Chłopak mruknął coś pod nosem.
– Każ mu, żeby buty oddał – poprosił troll, wrzucając do ledwie się tlącego ogniska parę gałęzi.
– Pomarzyć se możesz – najeżył się chłopak. – Co żem znalazł, to moje, gapo pyskata!
– Kuźma, wziąłeś jego buty? – srodze zapytał bakałarz.
– A niech najpierw udowodni!
– A to może poprosimy telepatę o konsultację! – znalazłam wyjście. – Len?

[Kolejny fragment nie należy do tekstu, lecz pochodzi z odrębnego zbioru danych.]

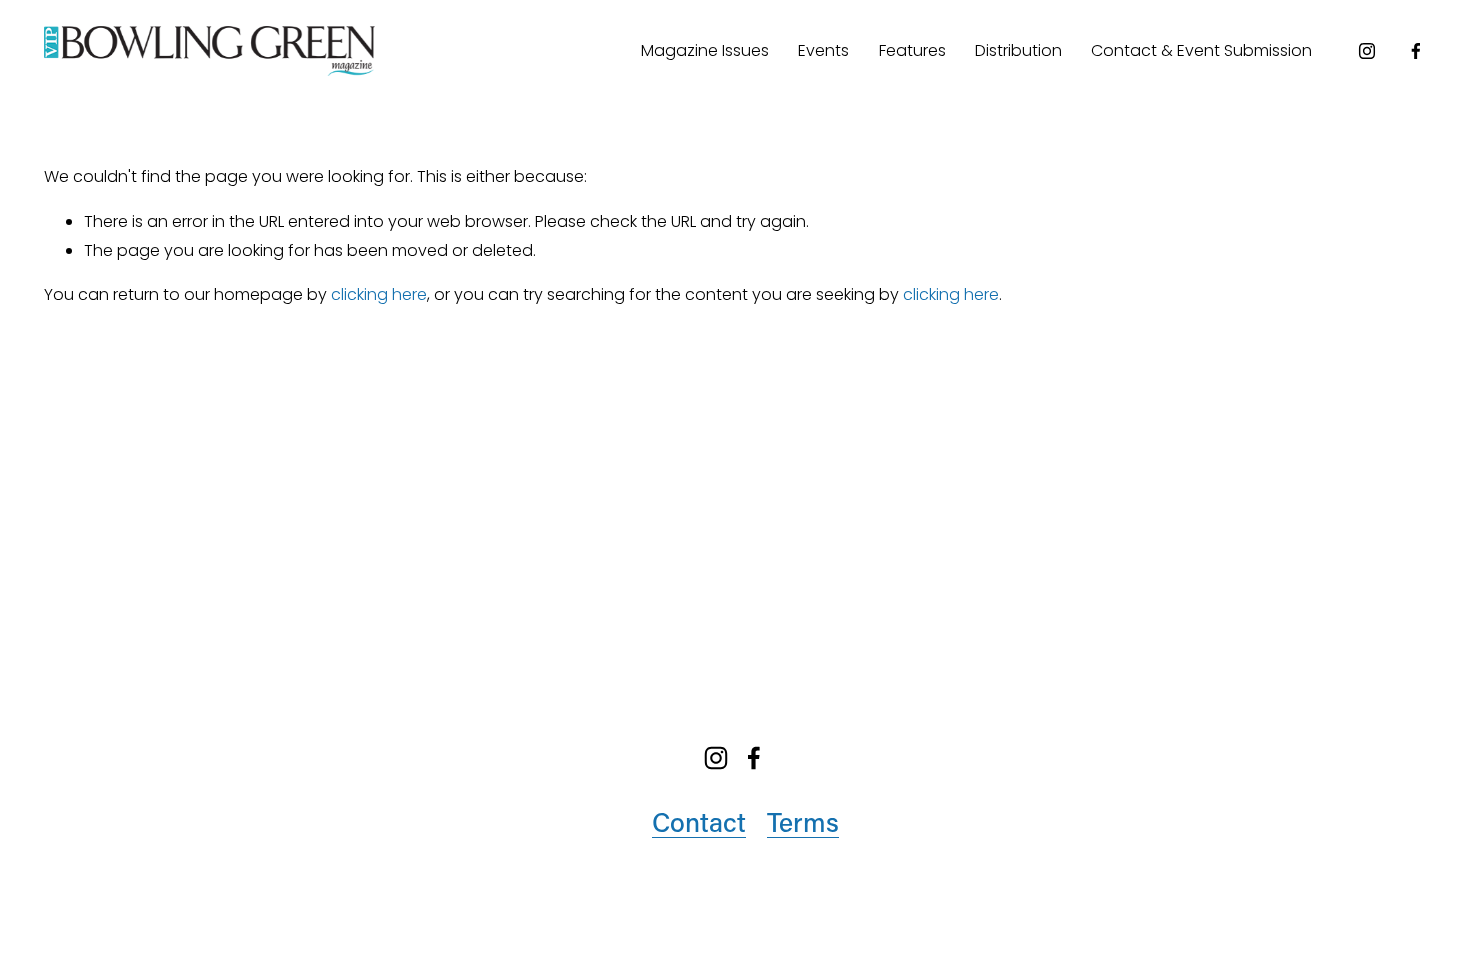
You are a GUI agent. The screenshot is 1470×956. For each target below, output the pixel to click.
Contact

Wampir odrzucił koc, ziewnął, demonstrując kły i przeciągnął się serdecznie, łącznie ze skrzydłami. Komuś, kto nie znał prawdy, mogło by się wydać, że wampir właśnie zamierza wystartować do lotu. Kiedy szare błony zwinęły się znowu w malutkie wałki na jego plecach, odważny uczeń maga znowu siedział na grabie.
– Ściągaj obuwia, do ciebie gadam! – ryknął troll.
Lewy, a po chwili i prawy but miękko uderzyły o ziemię.
– Kuźma, nie rób z siebie pośmiewiska! – z wyrzutem poprosił mag. – To tylko wampir, przecież ci o nich opowiadałem.